## Kutipan Teks
Rabu, 23 Juni 2010

A Tribute to Fredy Widjaja

Pada hari Sabtu, tanggal 26 Desember 2009 yang lalu, saya mendapat kabar yang sangat mengejutkan. Seorang teman meninggal dunia di usianya yang masih sangat muda karena serangan jantung mendadak. Padahal selama ini tidak ada gejala bahwa dia mengidap kelainan jantung. Dia meninggalkan seorang istri dan seorang putri berusia 8 bulan.

Dia bernama Fredy Widjaja. Pertama kali aku mengenalnya kira-kira 10 tahun yang lalu. Saat itu kami tergabung dalam suatu kelompok persekutuan yang bertempat di rumahku. Sebetulnya, dia adalah teman kuliah adikku. Adikku kemudian mengajaknya bergabung dalam pertemuan persekutuan doa kami.

## Bahan yang Disediakan
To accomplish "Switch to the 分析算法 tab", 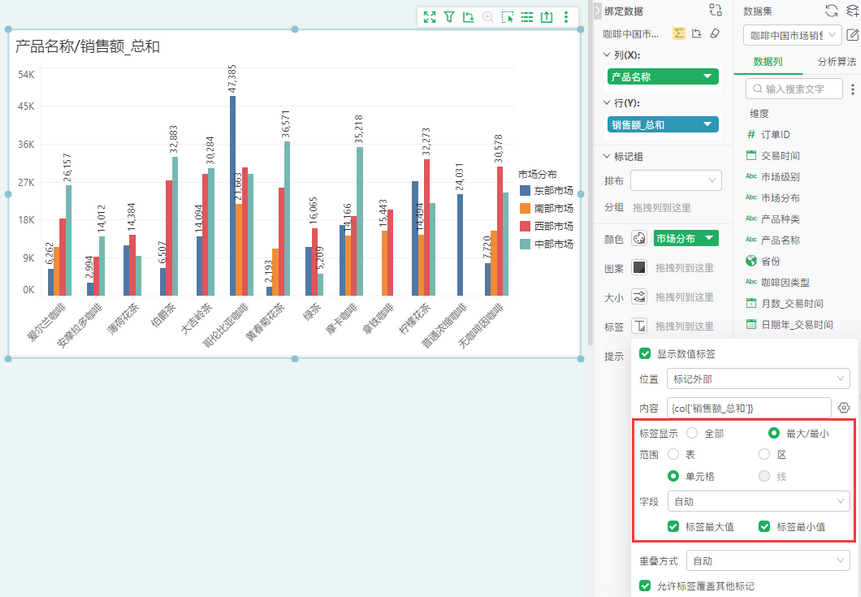I will pyautogui.click(x=836, y=62).
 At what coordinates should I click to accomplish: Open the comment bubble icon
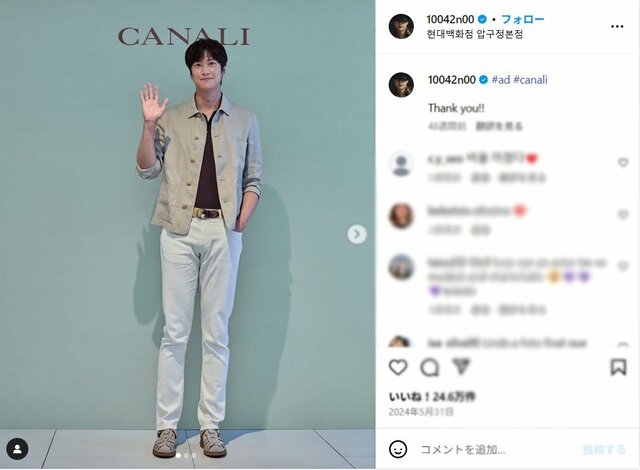(x=429, y=367)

## Daftar Tugas
A. Tuliskan kembali bagian kutipan teks antara "A Tribute to" dan "persekutuan doa kami.", termasuk kedua batas itu, tanpa mengubah apa pun.
B. Menurut kutipan teks, berapa usia putri yang ditinggalkan Fredy Widjaja?

## Kunci Jawaban
A.
A Tribute to Fredy Widjaja

Pada hari Sabtu, tanggal 26 Desember 2009 yang lalu, saya mendapat kabar yang sangat mengejutkan. Seorang teman meninggal dunia di usianya yang masih sangat muda karena serangan jantung mendadak. Padahal selama ini tidak ada gejala bahwa dia mengidap kelainan jantung. Dia meninggalkan seorang istri dan seorang putri berusia 8 bulan.

Dia bernama Fredy Widjaja. Pertama kali aku mengenalnya kira-kira 10 tahun yang lalu. Saat itu kami tergabung dalam suatu kelompok persekutuan yang bertempat di rumahku. Sebetulnya, dia adalah teman kuliah adikku. Adikku kemudian mengajaknya bergabung dalam pertemuan persekutuan doa kami.

B. 8 bulan.